CHP’nin açıklamasından sadece bir buçuk saat öncesine basın toplantısı koyan Aktaş, iddialara ilişkin basının ve kamuoyunun bildikleri dışında herhangi bir açıklamada bulunmadı. Hatta soruşturmaya ilişkin yapılan açıklamaların kendisini ve AKP’yi karalamak üzerine kurulu olduğunu vurguladı.
Konuyu öğrendiği andan itibaren gerekli her türlü soruşturmanın başlatılması talimatını kendisinin verdiğini belirten Aktaş, “Yapılan ilk tahkikat neticesinde olayın nitelikli zimmet suçu olduğunu anladık ve hemen vakit geçirmeksizin adli makamlara suç duyurusunda bulunduk. Yani olayı öğrenmemiz, idari soruşturma başlatmamız ve adli makamlara intikal ettirmemiz toplam 2 gün sürmüş. 48 saat boyunca bütün arkadaşlar uyumadan inceleme yaptı” dedi.

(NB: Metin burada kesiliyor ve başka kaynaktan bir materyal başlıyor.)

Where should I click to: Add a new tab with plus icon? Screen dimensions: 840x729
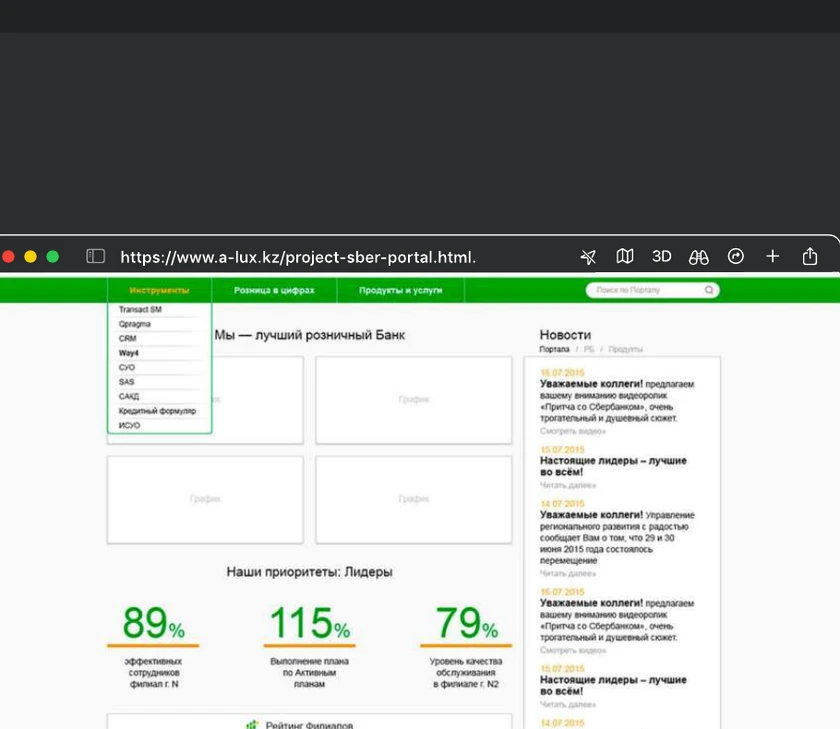772,256
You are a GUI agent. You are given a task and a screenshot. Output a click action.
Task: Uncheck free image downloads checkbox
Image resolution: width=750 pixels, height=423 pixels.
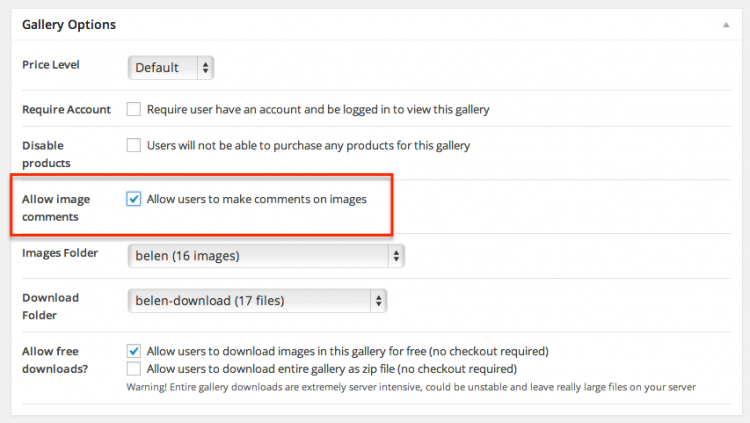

Aktaş’ın açıklamasında dikkat çeken noktalardan biri de iddia edilen yolsuzluk meblağı oldu. İddia edilen meblağları abartılı bulan Aktaş, bu meblağları yalanlayacak cinsten herhangi bir yeni rakamı da kamuoyuyla paylaşmadı.
“Bazı kendini bilmezler tarafından ortaya atılan 150 milyon ile başlayan ardından da 500 milyona çıkan iddialar korkarım yakında da 1 milyara çıkacak. Rakamlarla milletin üstünde algı oluşturmaya çalışıyorlar. Bir kere böyle bir meblağ yok. Ancak hırsızlığın 10 lirası da 10 bin lirası da 10 milyonu da aynı. Kimse hakkı olmayan bir bedeli kendi üzerine geçiremez. Belediye olayların üstünü örtmüyor, aksine ucu nereye varacak olursa olsun büyük bir cesaretle üstüne gidiyor.”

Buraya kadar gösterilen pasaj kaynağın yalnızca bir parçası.